Exercise details: Please write out the lines below as a JSON list of strings, with one string per line and any blank lines left out.

=== Data for this task ===

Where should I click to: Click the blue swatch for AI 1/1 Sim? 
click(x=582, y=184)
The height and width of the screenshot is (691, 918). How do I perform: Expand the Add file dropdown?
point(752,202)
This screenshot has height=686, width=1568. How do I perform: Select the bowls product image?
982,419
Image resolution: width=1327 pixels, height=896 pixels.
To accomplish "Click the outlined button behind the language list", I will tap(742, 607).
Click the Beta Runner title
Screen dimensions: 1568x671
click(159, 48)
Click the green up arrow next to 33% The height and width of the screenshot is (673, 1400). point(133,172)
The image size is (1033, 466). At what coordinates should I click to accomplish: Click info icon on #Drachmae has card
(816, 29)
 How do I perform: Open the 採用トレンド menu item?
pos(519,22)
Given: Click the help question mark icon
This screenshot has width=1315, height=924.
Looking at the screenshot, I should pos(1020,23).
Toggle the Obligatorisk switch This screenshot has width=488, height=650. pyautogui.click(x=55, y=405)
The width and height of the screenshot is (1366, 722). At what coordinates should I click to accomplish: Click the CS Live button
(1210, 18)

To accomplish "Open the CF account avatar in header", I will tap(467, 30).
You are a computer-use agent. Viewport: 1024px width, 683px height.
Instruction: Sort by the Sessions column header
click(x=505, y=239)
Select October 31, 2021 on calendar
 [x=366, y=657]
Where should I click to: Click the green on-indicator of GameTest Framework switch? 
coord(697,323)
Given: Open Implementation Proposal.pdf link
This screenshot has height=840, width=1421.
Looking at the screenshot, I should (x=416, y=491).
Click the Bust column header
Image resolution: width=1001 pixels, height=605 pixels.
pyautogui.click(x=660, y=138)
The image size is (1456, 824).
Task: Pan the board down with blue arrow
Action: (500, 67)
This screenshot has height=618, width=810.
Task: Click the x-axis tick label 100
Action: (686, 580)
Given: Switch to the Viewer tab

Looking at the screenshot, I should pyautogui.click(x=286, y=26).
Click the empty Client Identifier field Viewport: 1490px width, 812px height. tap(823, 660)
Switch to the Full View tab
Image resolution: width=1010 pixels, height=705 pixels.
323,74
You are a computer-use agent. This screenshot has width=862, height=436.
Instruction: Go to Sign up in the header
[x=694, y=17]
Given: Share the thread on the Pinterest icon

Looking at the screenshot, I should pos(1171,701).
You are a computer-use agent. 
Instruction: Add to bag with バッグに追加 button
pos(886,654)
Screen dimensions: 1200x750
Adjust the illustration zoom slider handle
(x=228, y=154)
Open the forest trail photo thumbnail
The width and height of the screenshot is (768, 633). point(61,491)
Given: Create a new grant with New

===

Task response:
[
  "Where should I click to: Click the blue swatch for AI 1/1 Sim? ",
  "click(x=582, y=184)",
  "The height and width of the screenshot is (691, 918). How do I perform: Expand the Add file dropdown?",
  "point(752,202)",
  "This screenshot has height=686, width=1568. How do I perform: Select the bowls product image?",
  "982,419",
  "Image resolution: width=1327 pixels, height=896 pixels.",
  "To accomplish \"Click the outlined button behind the language list\", I will tap(742, 607).",
  "Click the Beta Runner title",
  "Screen dimensions: 1568x671",
  "click(159, 48)",
  "Click the green up arrow next to 33% The height and width of the screenshot is (673, 1400). point(133,172)",
  "The image size is (1033, 466). At what coordinates should I click to accomplish: Click info icon on #Drachmae has card",
  "(816, 29)",
  " How do I perform: Open the 採用トレンド menu item?",
  "pos(519,22)",
  "Given: Click the help question mark icon",
  "This screenshot has width=1315, height=924.",
  "Looking at the screenshot, I should pos(1020,23).",
  "Toggle the Obligatorisk switch This screenshot has width=488, height=650. pyautogui.click(x=55, y=405)",
  "The width and height of the screenshot is (1366, 722). At what coordinates should I click to accomplish: Click the CS Live button",
  "(1210, 18)",
  "To accomplish \"Open the CF account avatar in header\", I will tap(467, 30).",
  "You are a computer-use agent. Viewport: 1024px width, 683px height.",
  "Instruction: Sort by the Sessions column header",
  "click(x=505, y=239)",
  "Select October 31, 2021 on calendar",
  " [x=366, y=657]",
  "Where should I click to: Click the green on-indicator of GameTest Framework switch? ",
  "coord(697,323)",
  "Given: Open Implementation Proposal.pdf link",
  "This screenshot has height=840, width=1421.",
  "Looking at the screenshot, I should (x=416, y=491).",
  "Click the Bust column header",
  "Image resolution: width=1001 pixels, height=605 pixels.",
  "pyautogui.click(x=660, y=138)",
  "The image size is (1456, 824).",
  "Task: Pan the board down with blue arrow",
  "Action: (500, 67)",
  "This screenshot has height=618, width=810.",
  "Task: Click the x-axis tick label 100",
  "Action: (686, 580)",
  "Given: Switch to the Viewer tab",
  "Looking at the screenshot, I should pyautogui.click(x=286, y=26).",
  "Click the empty Client Identifier field Viewport: 1490px width, 812px height. tap(823, 660)",
  "Switch to the Full View tab",
  "Image resolution: width=1010 pixels, height=705 pixels.",
  "323,74",
  "You are a computer-use agent. This screenshot has width=862, height=436.",
  "Instruction: Go to Sign up in the header",
  "[x=694, y=17]",
  "Given: Share the thread on the Pinterest icon",
  "Looking at the screenshot, I should pos(1171,701).",
  "You are a computer-use agent. ",
  "Instruction: Add to bag with バッグに追加 button",
  "pos(886,654)",
  "Screen dimensions: 1200x750",
  "Adjust the illustration zoom slider handle",
  "(x=228, y=154)",
  "Open the forest trail photo thumbnail",
  "The width and height of the screenshot is (768, 633). point(61,491)",
  "Given: Create a new grant with New"
]